In LSC v. Velazquez (No. 99-603), the Justice Department has joined with the Legal Services Corporation in defending a federal rule that prohibits Legal Services lawyers from challenging the constitutionality of existing welfare laws on behalf of their welfare clients. This restriction was struck down by the Second Circuit as a form of impermissible viewpoint discrimination under the First Amendment. In so doing, the Second Circuit distinguished two recent Supreme Court decisions upholding conditional funding schemes, one involving Title X family planning clinics and the other involving NEA grant recipients. As the Second Circuit pointed out, the former did not suppress cricitism of the government and the latter expressly condemned viewpoint discrimination even in government funding programs.
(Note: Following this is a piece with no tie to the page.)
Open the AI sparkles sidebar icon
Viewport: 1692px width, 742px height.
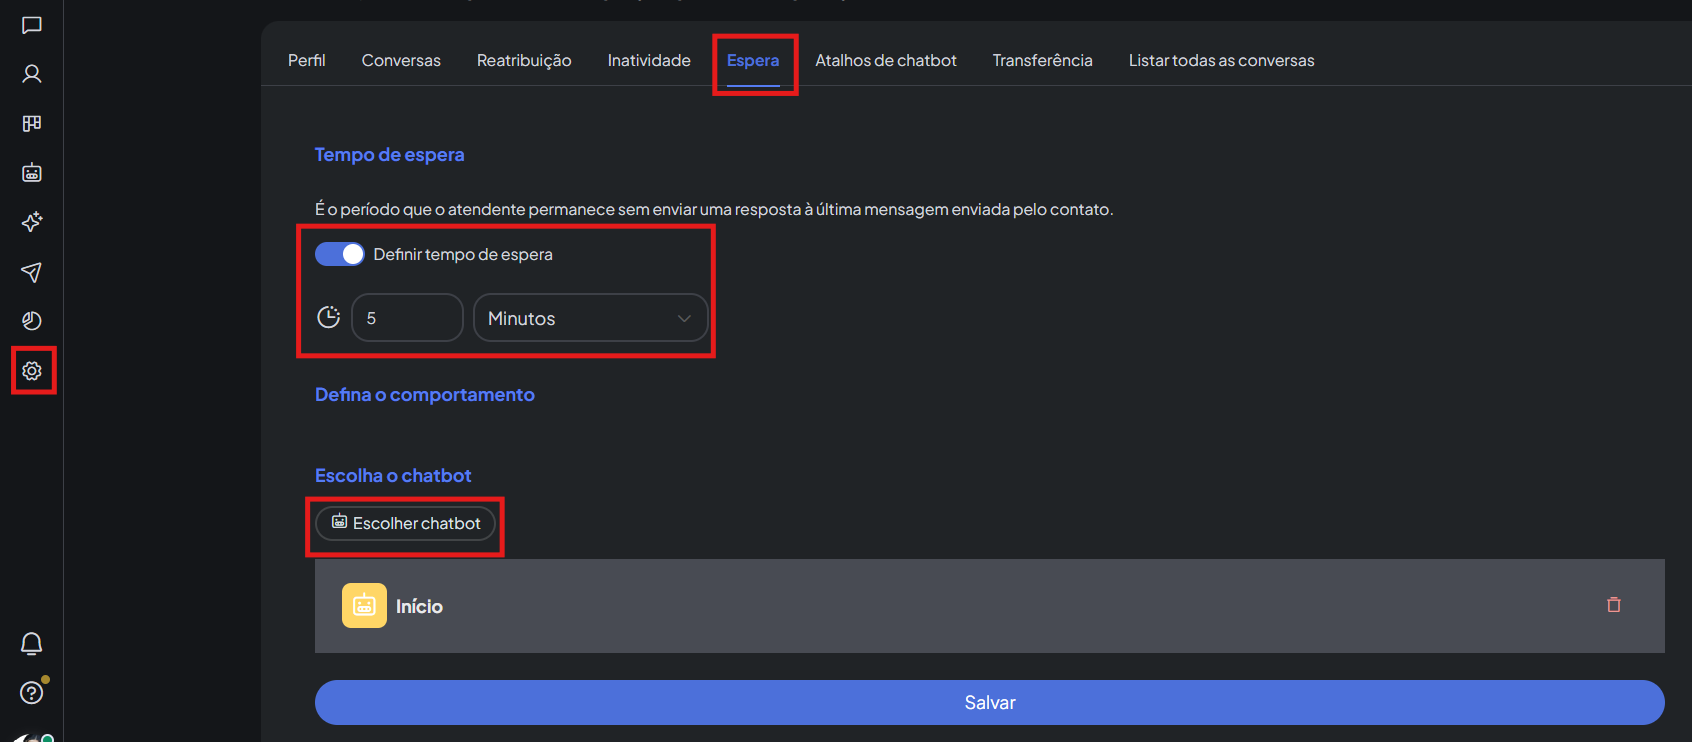point(32,222)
In Cook v. Gralike (No. 99-929), the Eighth Circuit struck down a Missouri state constitutional amendment designed to punish congressional candidates who do not support term limits by printing a label next to their name on the ballot that reads: “Disregarded voters’ instructions on term limits.” Like every other court to review the issue, the Eighth Circuit ruled that this scarlet letter provision violated several fundamental First Amendment principles, including the rule against compelled speech and viewpoint discrimination. The Eighth Circuit decision is much less suprising than the fact that the Supreme Court has granted certiorari in what appears to be a relatively straightforward First Amendment case.
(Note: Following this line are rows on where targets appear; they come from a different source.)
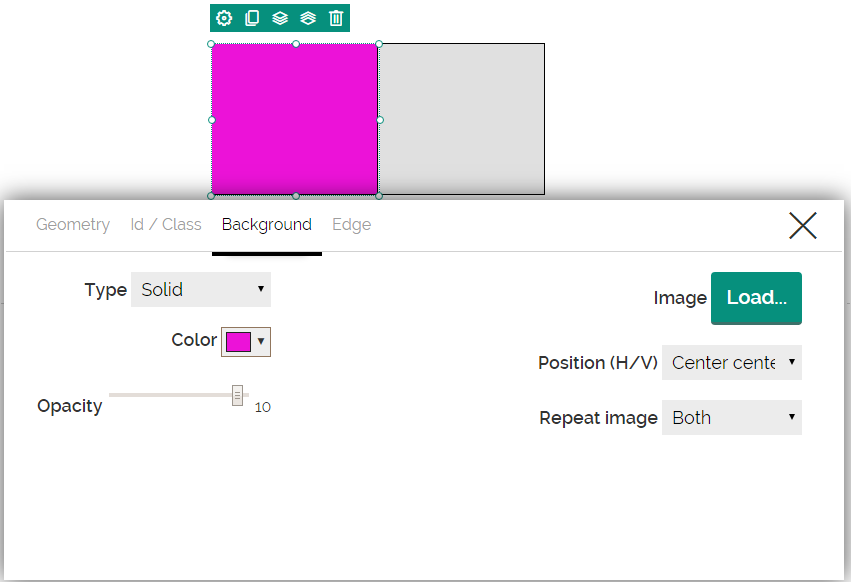
Task: Switch to the Id / Class tab
Action: [166, 225]
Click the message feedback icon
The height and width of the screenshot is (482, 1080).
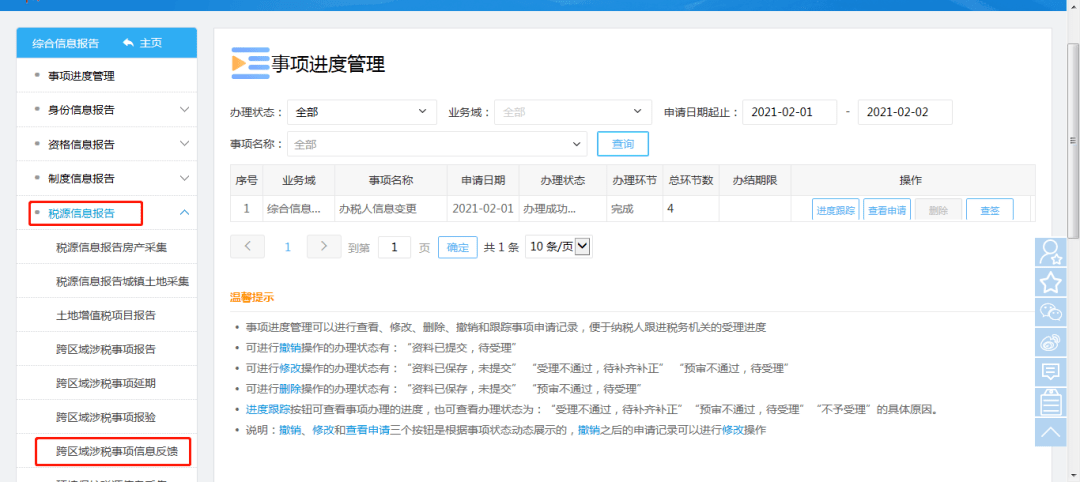coord(1050,372)

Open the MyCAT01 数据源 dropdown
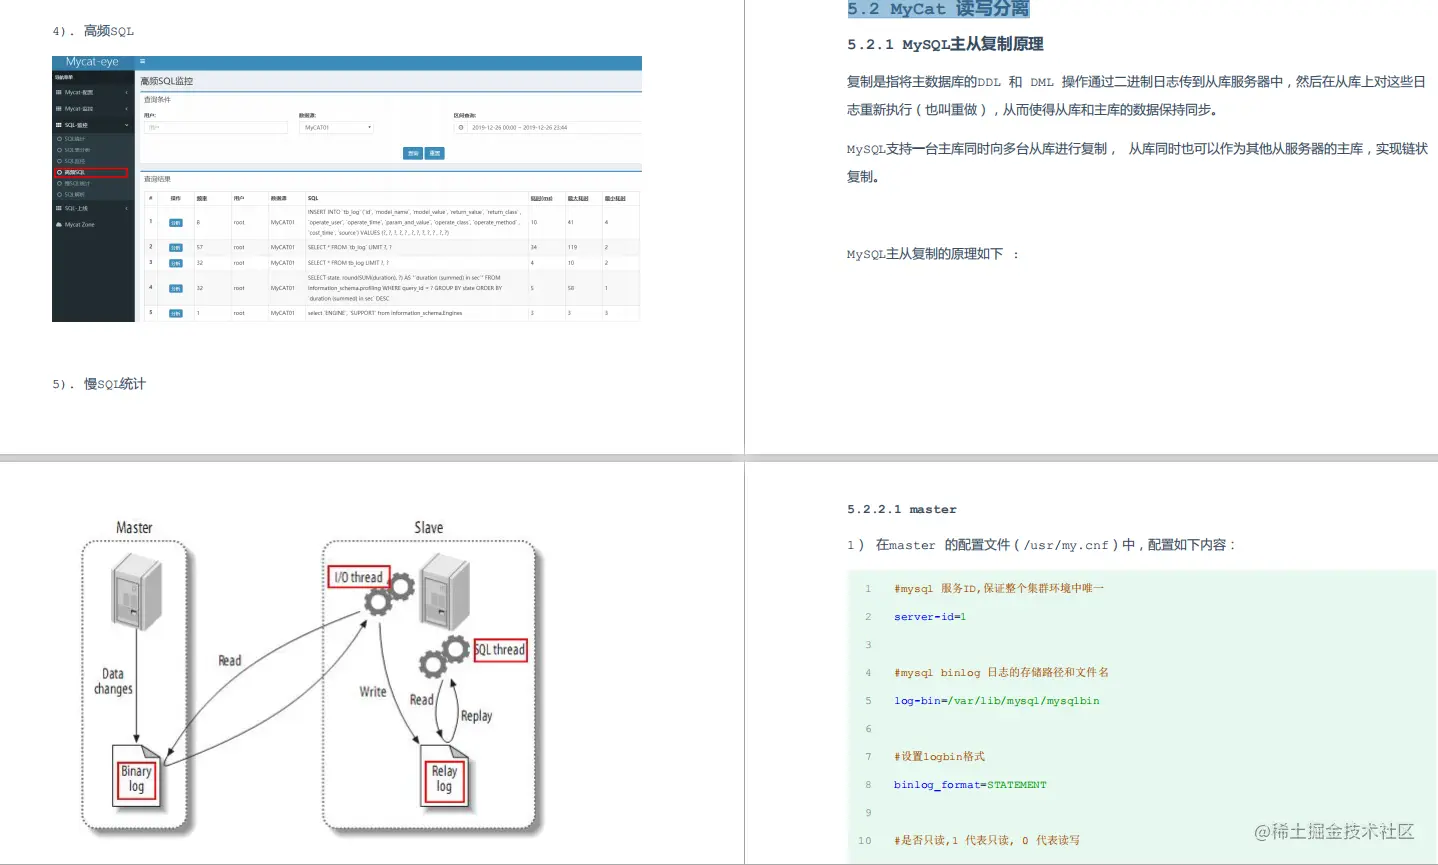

The issue of effective legal representation raised in Velazquez is before the Court in a different context in Glover v. United States (No. 99-8576). There, the Seventh Circuit remarkably held that a criminal defendant who was improperly sentenced to an additional six to 21 months in prison because of his trial counsel’s mistake at sentencing was not entitled to a writ of habeas corpus because, in the

Seventh Circuit’s view, the defendant had not suffered sufficient “prejudice” under the Supreme Court’s habeas standards despite the undisputed sentencing error. The courts have always shown more lip service than genuine allegiance to the promise of effective assistance of counsel. Encouragingly, however, the Supreme Court last year upheld an ineffective assistance of counsel claim in a habeas case for the first time. This case presents a second opportunity to correct another obvious injustice.
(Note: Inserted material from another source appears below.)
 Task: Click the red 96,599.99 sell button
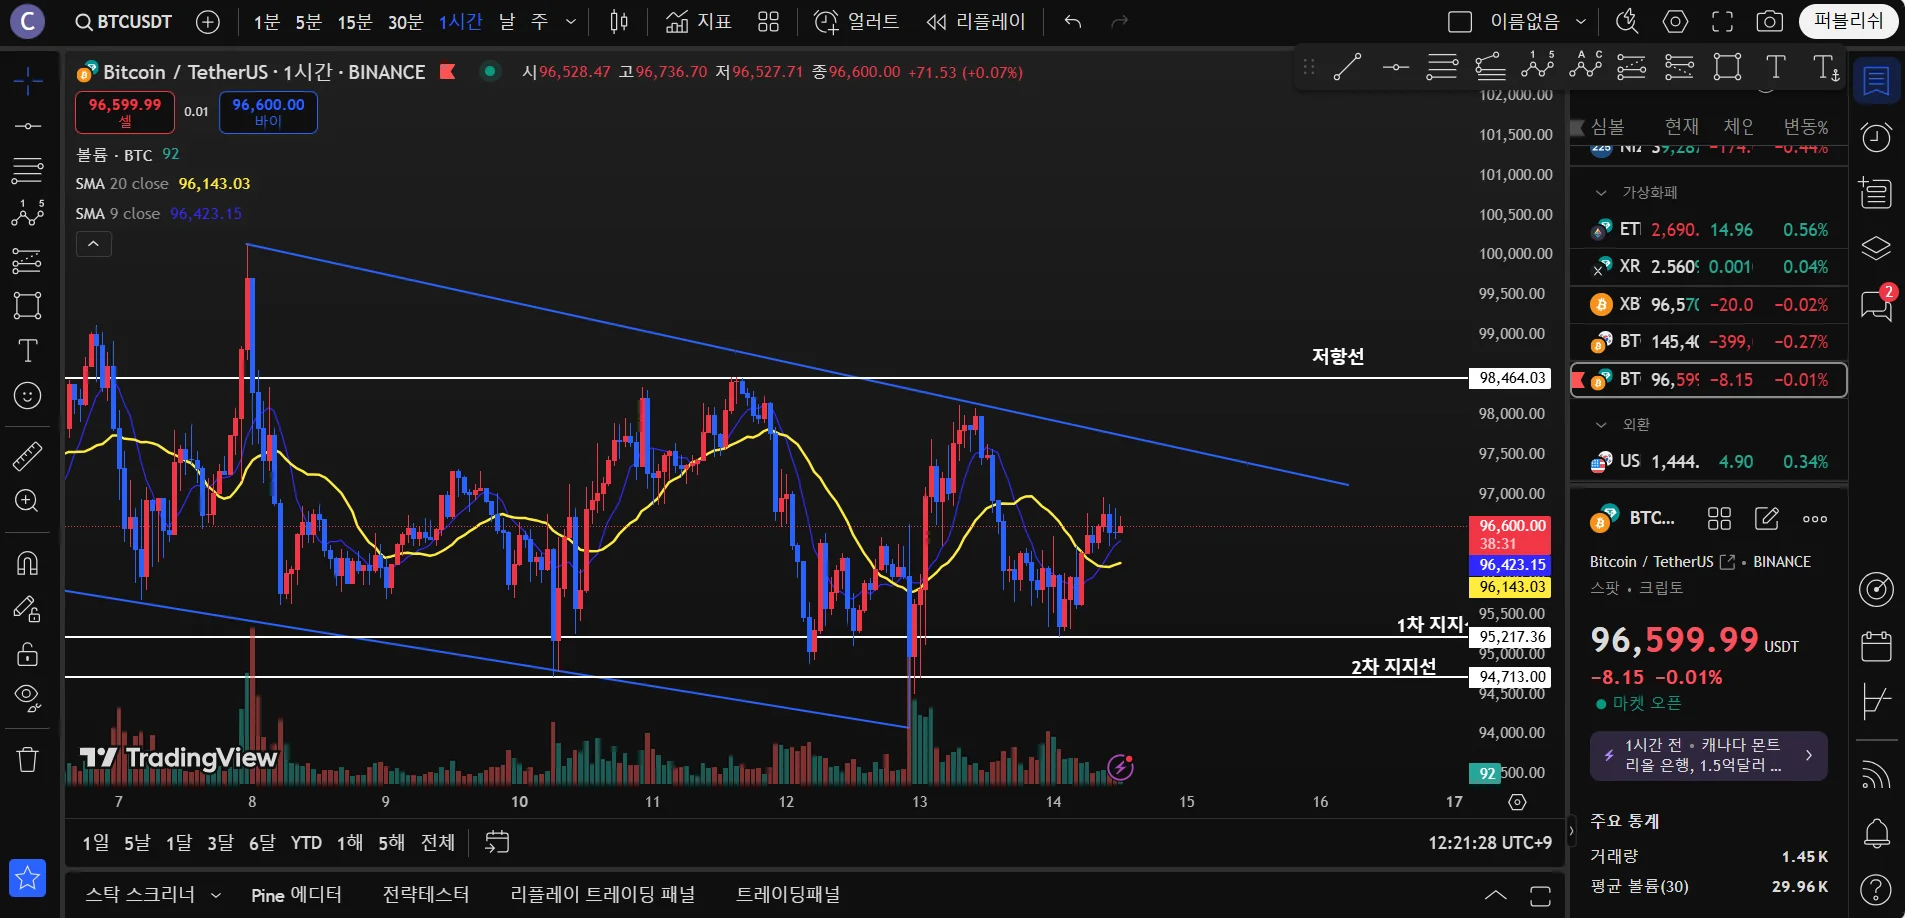125,112
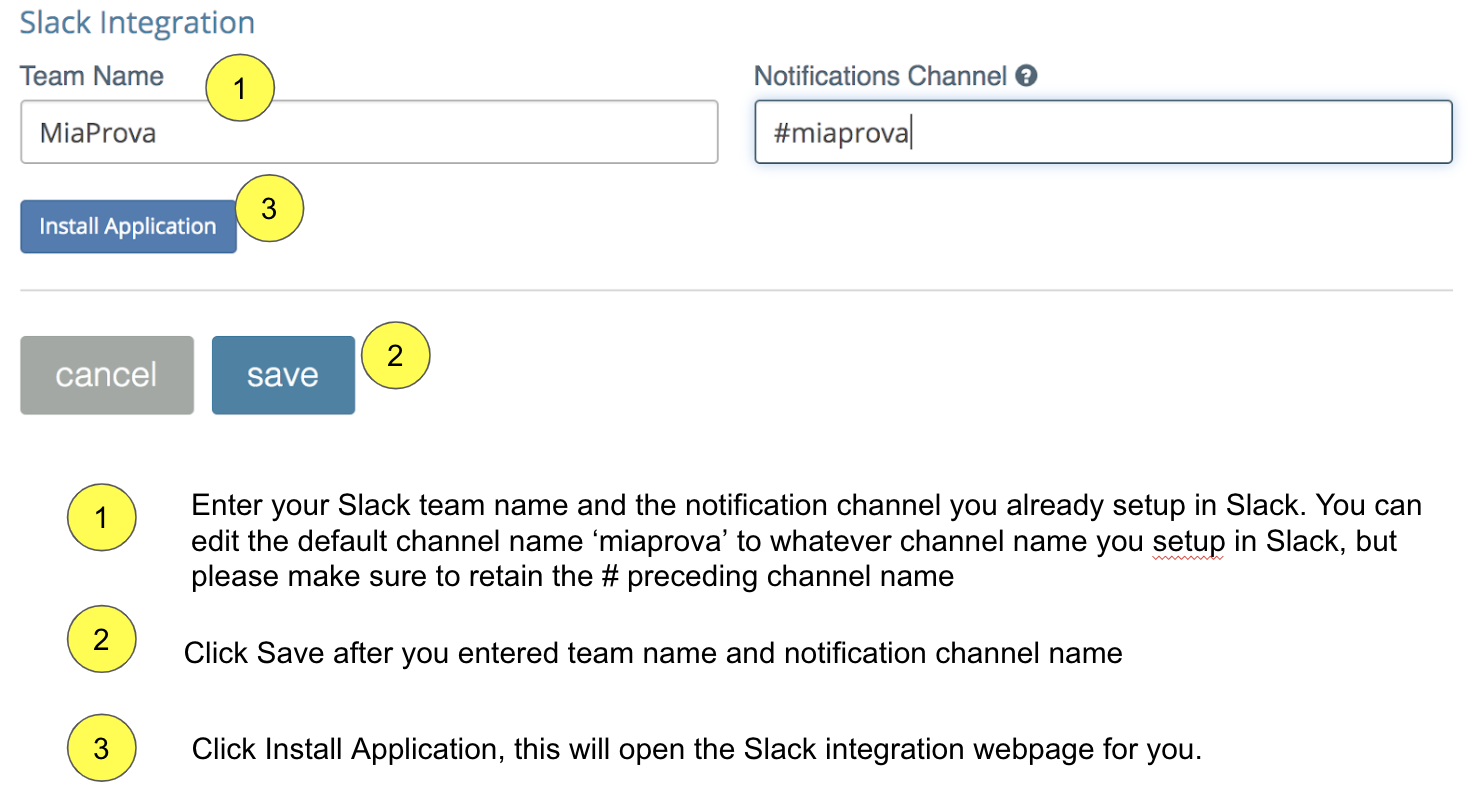This screenshot has height=804, width=1484.
Task: Select legend circle 1 before the Slack team instruction
Action: pyautogui.click(x=101, y=518)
Finally, the Supreme Court has an opportunity to recognize and correct its own mistake in judgment when it reviews the constitutionality of North Carolina’s 12th Congressional District for the fourth time this decade in Hunt v. Cromartie (No. 99-1864). If nothing else, this ongoing litigation over a single congressional seat demonstrates that the redistricting standards announced in Shaw v. Reno have proved unworkable in practice and, as we begin another round of redistricting following the 2000 Census, have needlessly jeopardized the most successful method of minority political empowerment that this nation has yet devised.